Effective January 1, 2019 the Government of Alberta imposed production curtailments which, when combined with active production management and engagement from the producer community, have resulted in a significant narrowing of the differential into the early part of 2019.  The Company remains well positioned to withstand further crude oil price volatility given approximately 30% of its 2019 production is protected with hedges that include a US$60.00/bbl WTI put option and another approximately 3% is protected with fixed price contracts at US$64.60/bbl. Regardless, the Company will continue to closely monitor current and future commodity prices and price differentials. While the Company’s 2019 capital guidance assumes activity levels will be weighted evenly between H1 and H2 of 2019, the program timing for H1 has been designed to comply with the required production cuts.  Following expected stable production levels in H1/19 due to the mandatory volume curtailments, Tamarack anticipates realizing a meaningful ramp-up in production volumes during the second half of 2019, assuming no additional government intervention.

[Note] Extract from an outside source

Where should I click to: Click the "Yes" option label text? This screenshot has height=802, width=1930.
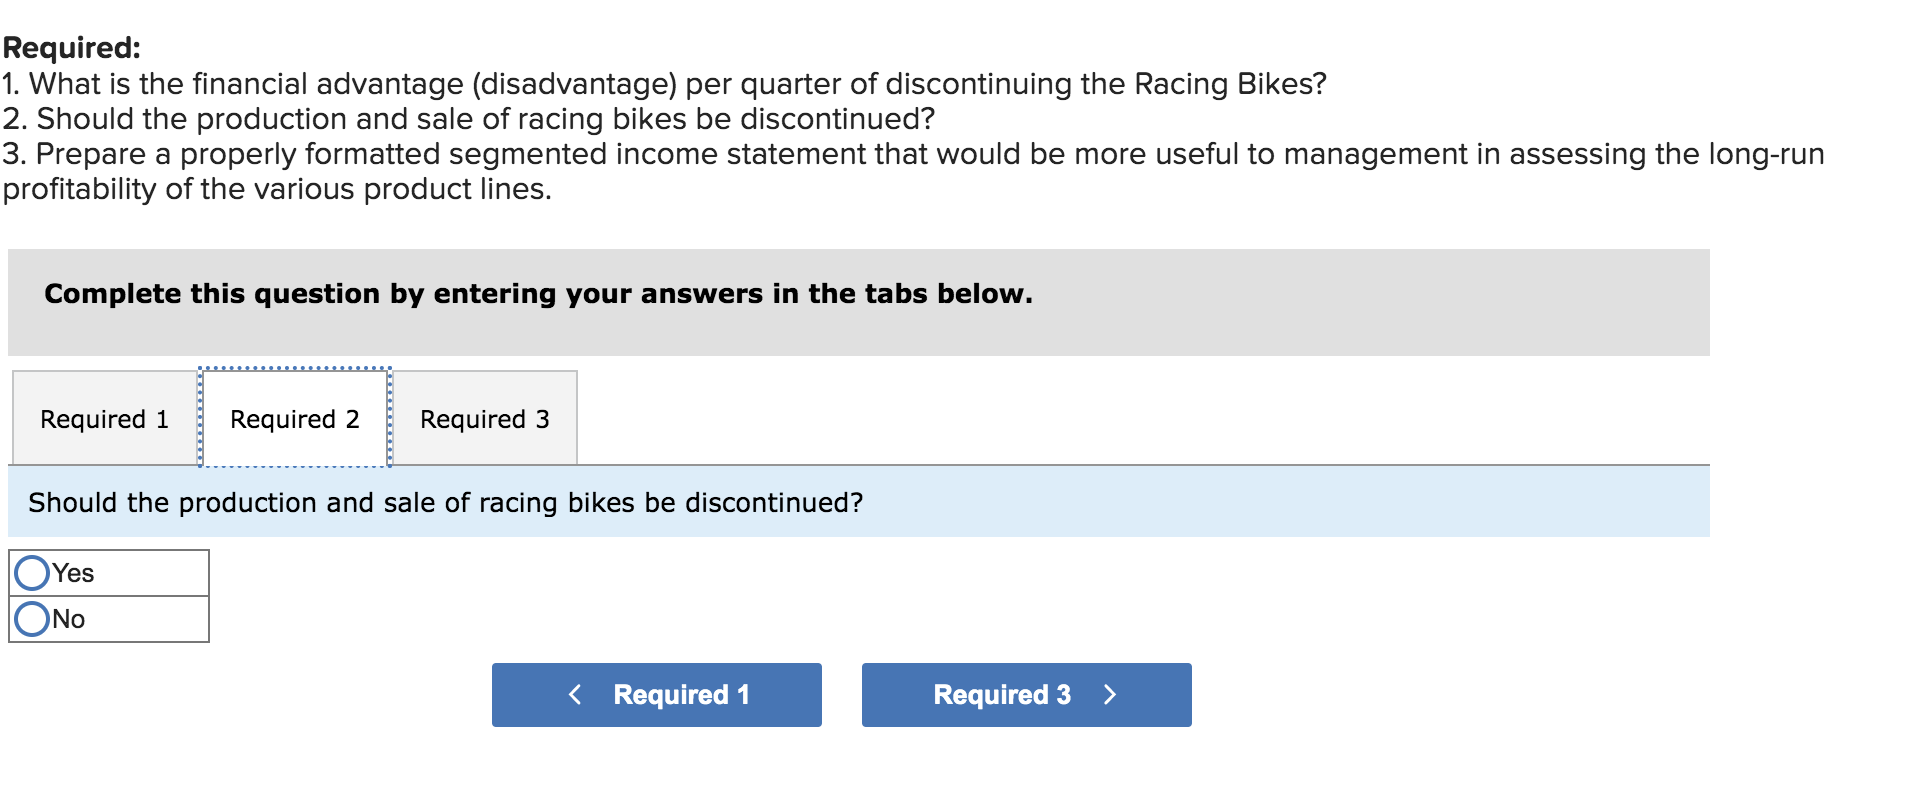(x=73, y=573)
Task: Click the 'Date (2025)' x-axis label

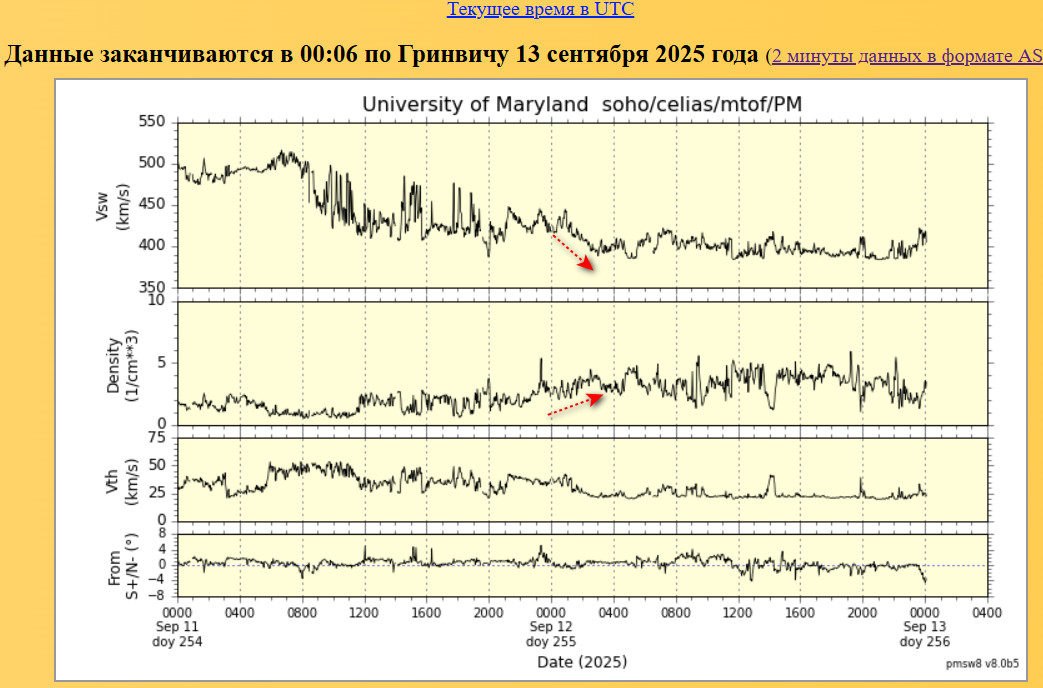Action: point(581,662)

The Company’s 2019 guidance and assumptions are outlined below:

  • Annual average production between 23,500 – 24,500 boe/d (64-66% oil and NGL), with 2019 exit production estimated between 25,500 – 26,500 boe/d (64-66% oil and NGL);
  • Capital expenditures between $170 to $180 million to maintain the Alberta government’s mandatory production curtailments during Q1 of 2019;
  • Estimated year end 2019 net debt to Q4 annualized adjusted operating field netback ratio of approximately 1.0 times with an estimated $100 million of liquidity on existing credit facilities; and
  • Average 2019 commodity price assumptions of WTI US$50.00/bbl, Edmonton Par C$52.33/bbl, WTI / Edmonton Par differential of US$10.75/bbl, AECO $1.31/GJ and a Canadian/US dollar exchange rate of $0.75.

About Tamarack Valley Energy Ltd.

Tamarack is an oil and gas exploration and production company committed to long-term growth and the identification, evaluation and operation of resource plays in the Western Canadian Sedimentary Basin. Tamarack’s strategic direction is focused on two key principles: (i) targeting repeatable and relatively predictable plays that provide long-life reserves; and (ii) using a rigorous, proven modeling process to carefully manage risk and identify opportunities. The Company has an extensive inventory of low-risk, oil development drilling locations focused primarily in the Cardium and Viking fairways in Alberta that are economic over a range of oil and natural gas prices. With this type of portfolio and an experienced and committed management team, Tamarack intends to continue delivering on its strategy to maximize shareholder returns while managing its balance sheet.